File copying might be one of the first practical problems a programmer encounters in their career. When you type cp in a terminal or drag and drop files in a GUI, have you ever wondered what actually happens behind the scenes? I remember the first time I wrote a file copier in C — it felt magical. Just a few lines of code could move a multi-gigabyte movie from one place to another, even though the code I wrote back then was so ugly I couldn't bear to look at it.

Today, we'll build a reliable file copier using modern C++. We aren't aiming for anything flashy, but it needs to be engineering-solid with all the essential features and clean, readable code. More importantly, we'll naturally incorporate several modern C++ features along the way. Of course, there are still plenty of areas worth iterating on, so consider this blog post a starting point.

Requirements Analysis: What Do We Actually Need?
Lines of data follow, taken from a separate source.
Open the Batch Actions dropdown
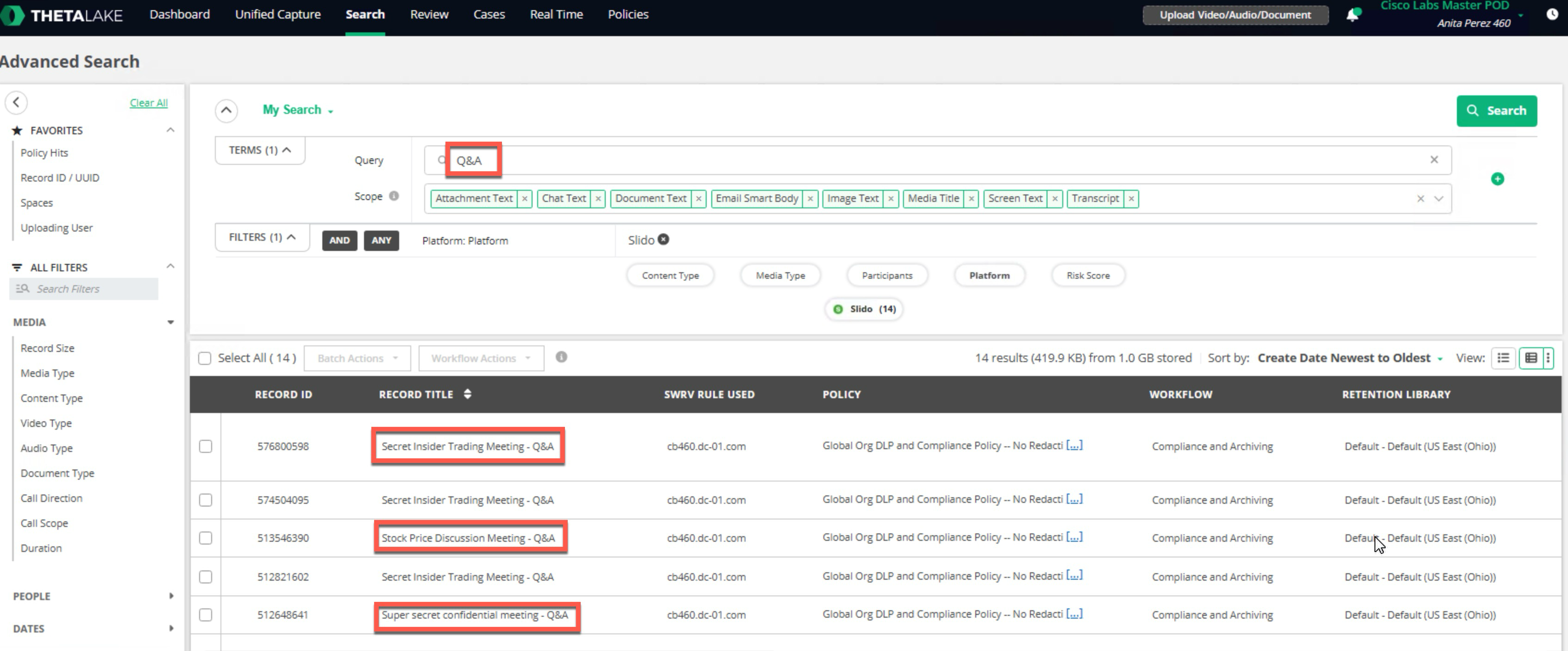This screenshot has height=651, width=1568. [358, 358]
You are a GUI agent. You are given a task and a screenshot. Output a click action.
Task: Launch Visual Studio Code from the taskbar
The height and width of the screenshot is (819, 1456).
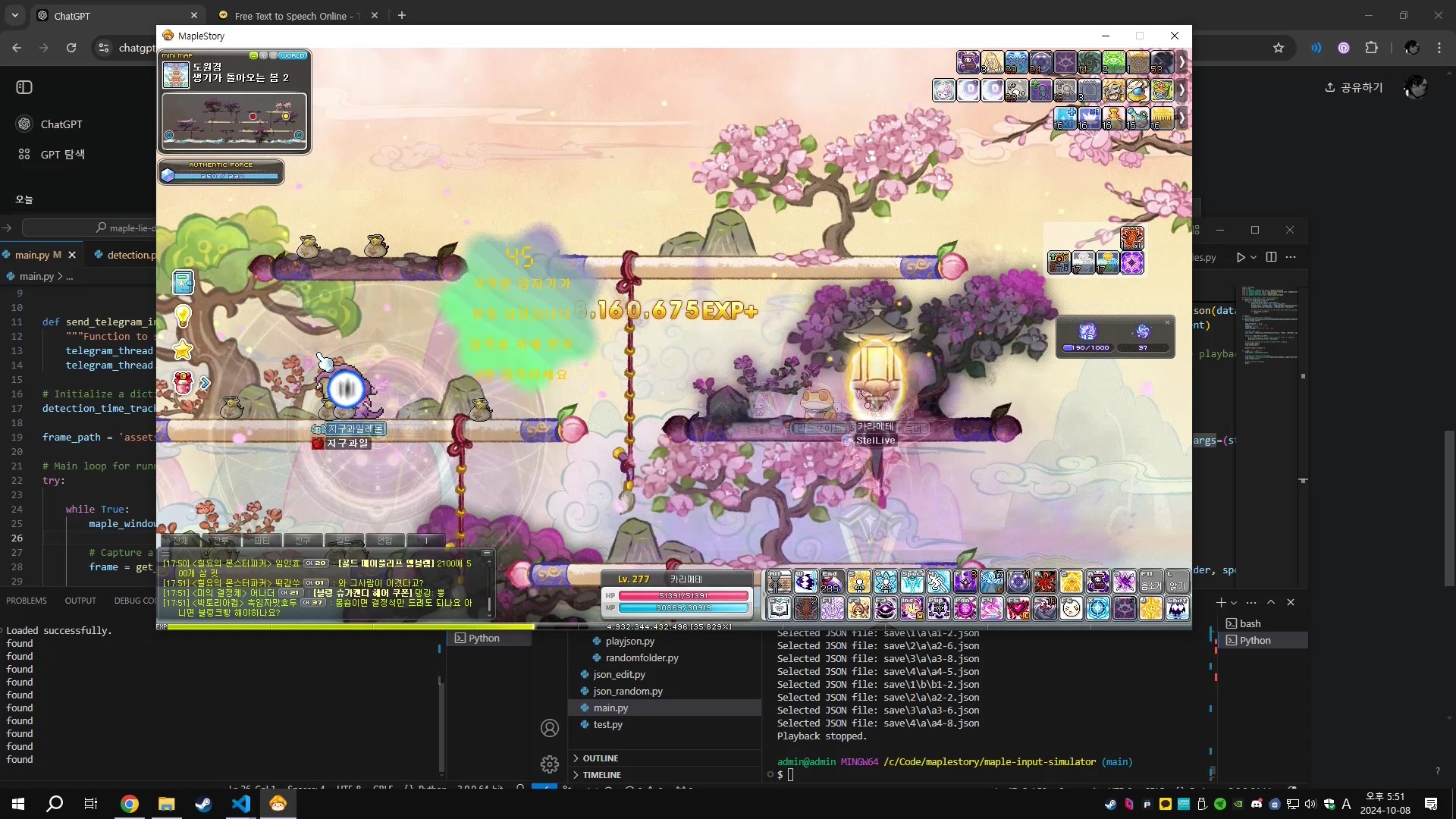click(241, 804)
Before writing any code, we need to figure out what this copier should look like. Diving straight into coding without a clear picture of the requirements leads to a patchwork of changes and rewrites.

Core Features

At a minimum, we need to move a file from point A to point B, right? But there are a few details to consider:

First, there's the issue of chunked reading and writing. We can't load the entire file into memory at once — I've actually seen someone stuff all the data into their RAM or VRAM and instantly trigger an OOM crash. Imagine copying a 20GB virtual machine image; your memory would simply explode. So we need to do it in batches: read a chunk, write a chunk, and repeat. The chunk size is a balancing act — too small means frequent system calls and poor efficiency, too large means memory pressure. Empirically, anything from 8KB to a few megabytes is reasonable. We'll default to 8KB to be conservative. Later, if you're interested, you can tweak and benchmark this threshold yourself.
Second is error handling. File operations are full of surprises: the source file might not exist, the target path might lack write permissions, the disk might be full, or errors might occur during read/write. A reliable copier shouldn't crash on problems; it should report errors gracefully and return a failure status.
Third is progress feedback. Staring at a blank screen while copying a large file is agonizing. We need a progress bar, ideally showing speed and estimated remaining time, so the user knows what to expect. This isn't a core feature, but it vastly improves user experience.
Finally, result verification. How do we know the copy succeeded? The simplest approach is comparing the source and target file sizes. While not as rigorous as a checksum, it's sufficient for most scenarios.

Interface Design

Based on the analysis above, our FileCopier class interface is designed to be minimal:

cpp

class FileCopier {
public:
  explicit FileCopier(std::size_t chunk_size = 8 * 1024);
  bool copy(const std::string &src_path, const std::string &dst_path);
  void setChunkSize(std::size_t size) { chunk_size_ = size; }
private:
  std::size_t chunk_size_;
};

A few things are worth mentioning here. The constructor uses explicit, which is a good habit — it prevents the compiler from secretly performing implicit type conversions and avoids obscure bugs. The default chunk size of 8KB is an empirical value that doesn't consume too much memory while delivering decent performance.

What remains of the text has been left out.